In Irish service, the RG Outrider (known as the Light Tactical Armoured Vehicle, or LTAV) developed a reputation for poor reliability and complex maintenance requirements. Many of the vehicles saw limited usage before the Irish Defence Forces withdrew the vehicles from service in 2024, and placed the entire fleet into storage in 2026. The vehicles were later scrapped after Ukraine rejected an offer from the Irish government to supply the vehicles to the Ukrainian military.

==Features==
The RG Outrider is slightly larger than its predecessor, with the hull being 200 mm wider and 50 mm higher. In addition to the APC role, it can also be used as a command, liaison or scouting vehicle. The RG Outrider can provide ballistic protection against up to 7.62×39mm anti-personnel rounds (STANAG 4569 level 2). Anti-tank mine protection is of level 2a and 2b (under wheel and under center), and it can also provide side protection against Improvised Explosive Devices (IED). A 7.62 mm or 12.7 mm machine gun can be fitted to the weapon station on the roof.

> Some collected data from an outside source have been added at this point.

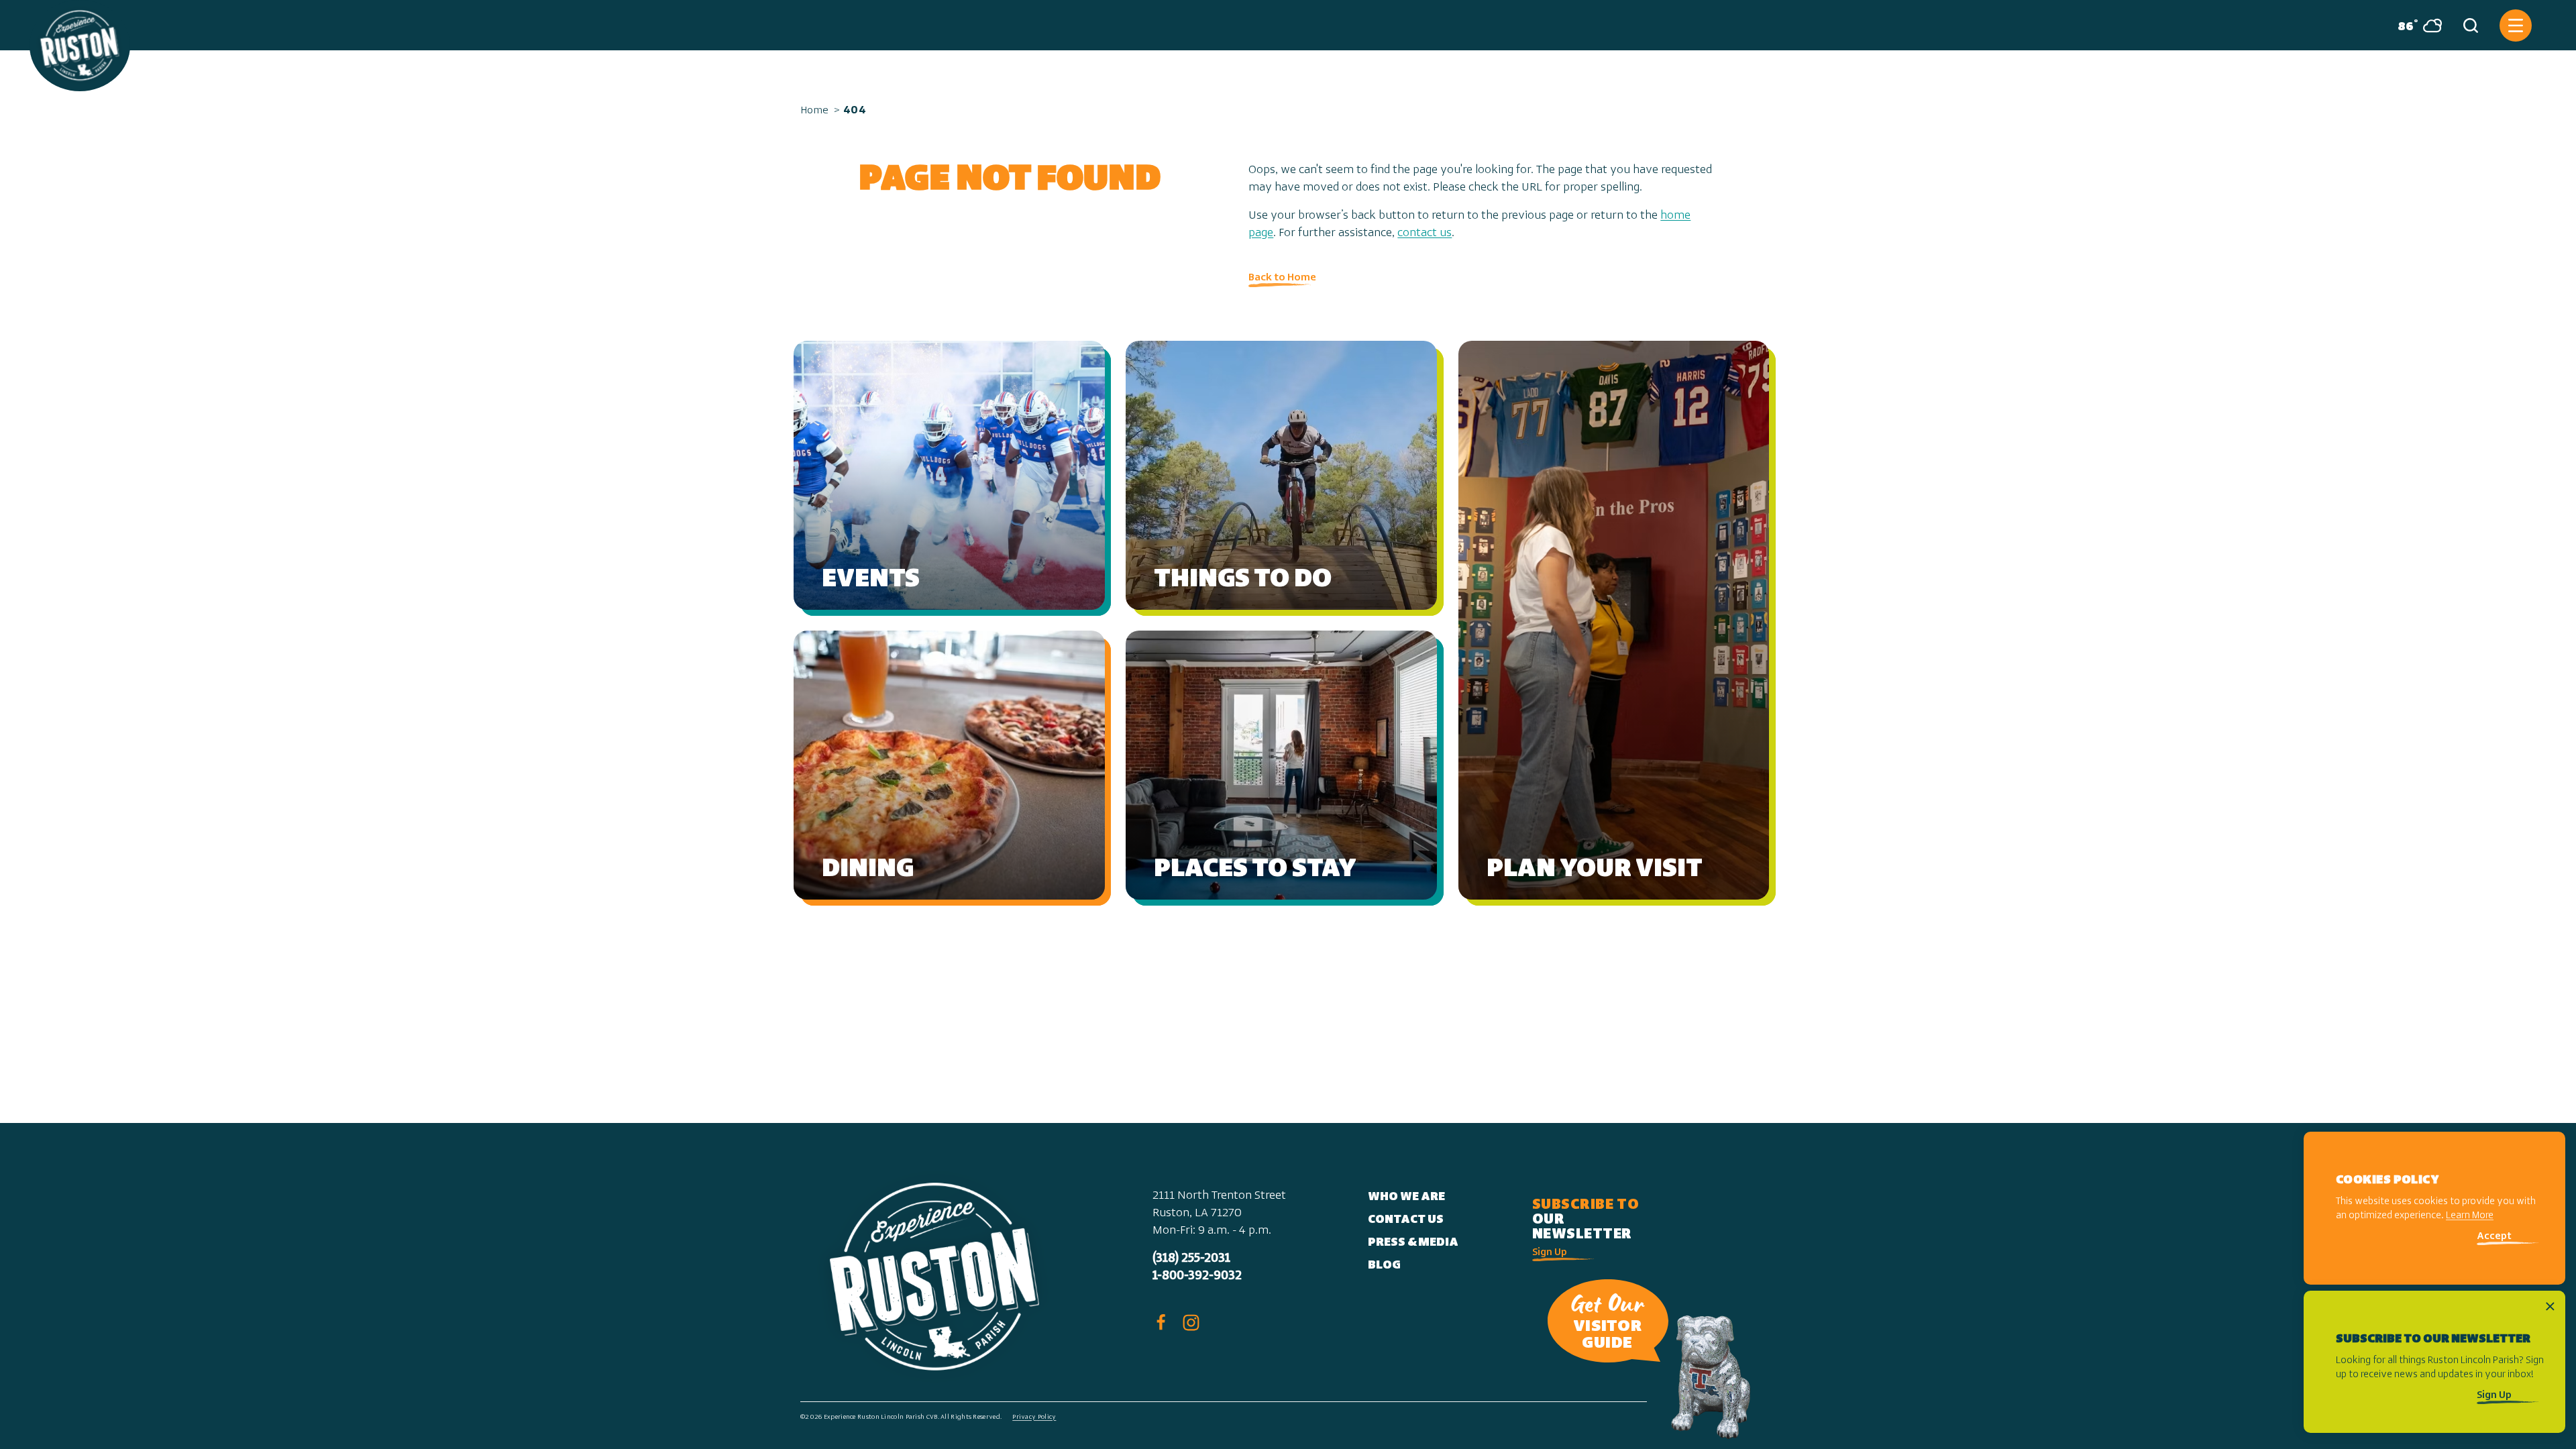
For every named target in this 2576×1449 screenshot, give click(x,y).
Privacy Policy (1034, 1417)
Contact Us (1406, 1220)
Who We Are (1406, 1197)
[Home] (80, 45)
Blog (1384, 1266)
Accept (2494, 1237)
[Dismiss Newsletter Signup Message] (2550, 1306)
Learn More (2469, 1217)
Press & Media (1413, 1243)
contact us (1424, 233)
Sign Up (1549, 1253)
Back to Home (1282, 277)
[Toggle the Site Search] (2470, 25)
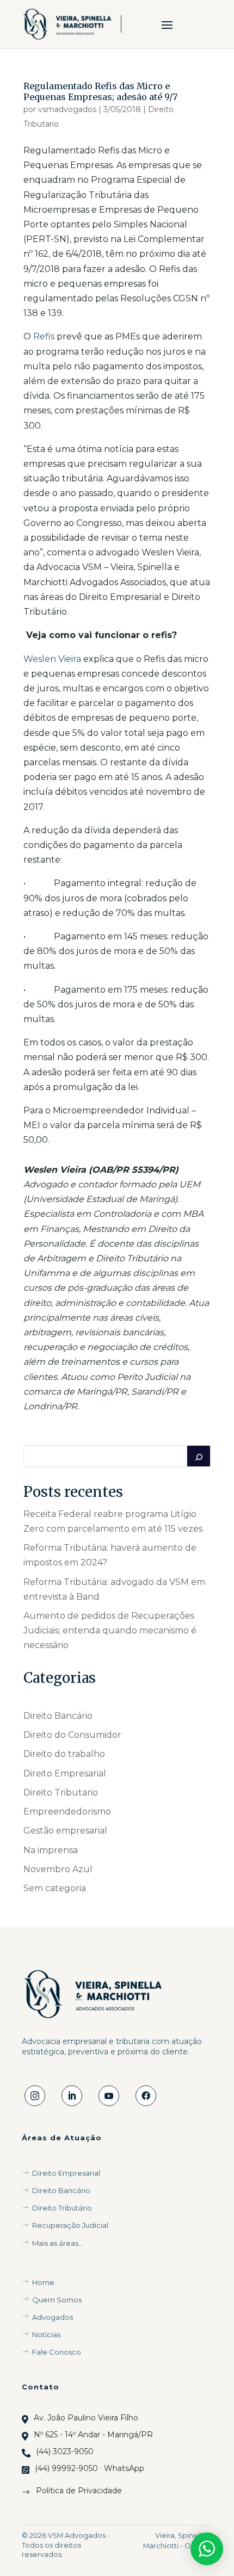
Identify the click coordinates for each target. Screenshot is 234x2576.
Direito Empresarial (64, 1773)
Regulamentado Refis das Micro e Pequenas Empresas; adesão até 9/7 (100, 91)
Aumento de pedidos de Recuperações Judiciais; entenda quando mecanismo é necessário (109, 1630)
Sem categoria (54, 1888)
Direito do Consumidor (72, 1735)
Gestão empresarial (65, 1830)
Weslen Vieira (52, 659)
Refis (43, 336)
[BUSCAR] (199, 1456)
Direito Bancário (58, 1716)
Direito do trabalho (64, 1754)
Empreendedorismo (67, 1811)
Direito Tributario (60, 1792)
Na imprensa (50, 1850)
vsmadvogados (67, 109)
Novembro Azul (58, 1869)
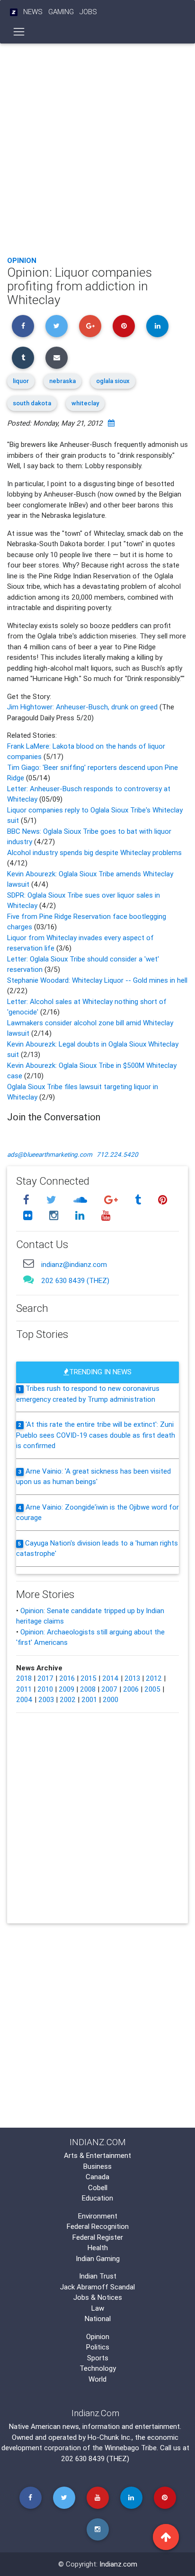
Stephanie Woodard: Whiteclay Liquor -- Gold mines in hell (97, 980)
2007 (109, 1689)
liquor (21, 381)
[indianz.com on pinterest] (162, 1199)
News (33, 11)
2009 (66, 1689)
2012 (154, 1678)
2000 (110, 1699)
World (97, 2379)
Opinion (21, 260)
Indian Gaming (98, 2258)
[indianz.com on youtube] (106, 1215)
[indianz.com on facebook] (27, 1199)
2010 (45, 1689)
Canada (97, 2176)
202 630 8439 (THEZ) (75, 1280)
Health (98, 2247)
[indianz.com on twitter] (52, 1199)
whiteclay (85, 403)
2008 (88, 1689)
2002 (68, 1699)
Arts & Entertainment (97, 2155)
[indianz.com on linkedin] (80, 1215)
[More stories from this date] (111, 423)
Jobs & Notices (97, 2297)
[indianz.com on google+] (112, 1199)
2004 (24, 1699)
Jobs (88, 11)
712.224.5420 (117, 1154)
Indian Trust (97, 2275)
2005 (152, 1689)
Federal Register (97, 2237)
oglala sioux (113, 381)
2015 (88, 1678)
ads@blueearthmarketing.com (49, 1154)
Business (97, 2166)
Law (97, 2308)
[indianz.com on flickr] (28, 1215)
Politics (97, 2346)
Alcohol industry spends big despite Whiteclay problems (94, 852)
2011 (24, 1689)
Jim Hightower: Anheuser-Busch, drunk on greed (83, 706)
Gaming (61, 11)
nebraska (62, 381)
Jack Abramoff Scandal (97, 2286)
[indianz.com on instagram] (54, 1215)
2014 (110, 1678)
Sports (97, 2357)
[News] (13, 12)
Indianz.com (118, 2563)
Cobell (97, 2187)
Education (97, 2197)
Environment (97, 2215)
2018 (24, 1678)
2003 (46, 1699)
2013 (132, 1678)
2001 (89, 1699)
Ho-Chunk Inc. (110, 2437)
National (98, 2318)
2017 (45, 1678)
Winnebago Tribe (131, 2447)
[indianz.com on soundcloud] (81, 1199)
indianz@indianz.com (74, 1264)
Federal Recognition (98, 2226)
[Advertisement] (97, 147)
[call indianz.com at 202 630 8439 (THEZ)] (28, 1279)
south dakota (32, 403)
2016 (67, 1678)
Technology (98, 2368)
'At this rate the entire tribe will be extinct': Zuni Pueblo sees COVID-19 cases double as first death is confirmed (95, 1435)
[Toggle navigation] (19, 31)
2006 (131, 1689)
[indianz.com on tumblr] (139, 1199)
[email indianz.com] (28, 1263)
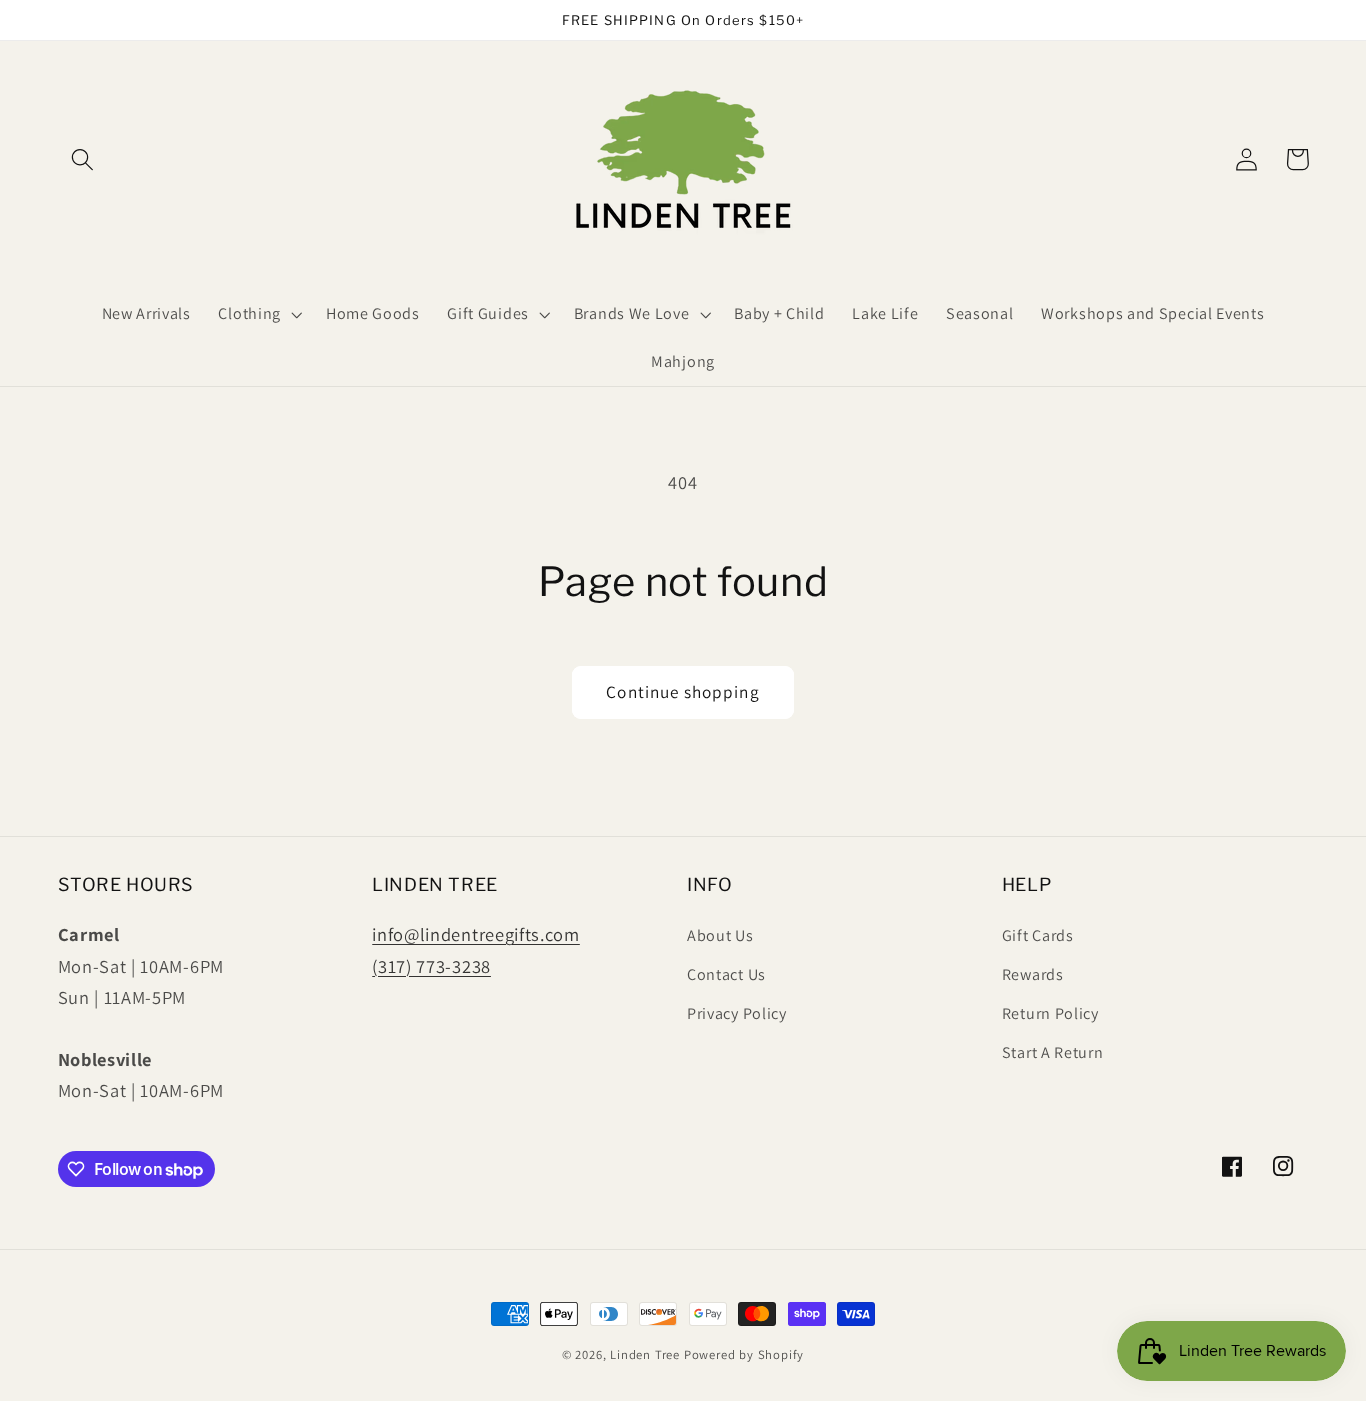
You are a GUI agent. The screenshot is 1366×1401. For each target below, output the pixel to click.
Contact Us (726, 974)
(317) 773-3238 (431, 966)
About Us (720, 935)
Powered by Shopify (744, 1354)
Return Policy (1050, 1013)
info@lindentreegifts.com (476, 934)
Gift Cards (1038, 935)
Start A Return (1053, 1052)
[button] (83, 159)
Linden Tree (645, 1354)
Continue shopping (683, 691)
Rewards (1033, 974)
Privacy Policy (737, 1013)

The RG Outrider has a height of 2190 mm, and is 6000 mm long and 2205 mm wide. It has a wheelbase of 3340 mm and a ground clearance of 430 mm. Classified as a four-wheeled mine protected patrol vehicle, it has a weight of 9500 kg, and can carry 4 personnel including the driver and commander. It is powered by a Steyr M16S CI Turbo charged intercooled engine (6-cylinder, 200 kW), with 5-speed automatic transmission and four-wheel drive capability. It has a maximum speed in excess of 120 km/h, and can negotiate up to 60% gradients and 30% side-slopes. The RG Outrider also has a payload capability of 2000 kg. Its load bay allows the addition of mission specific equipment, thus allowing the vehicle to be adapted to different conditions. Commercial off-the-shelf parts have been used extensively in the vehicle, with the view that this will reduce the need for crew training and logistics problems.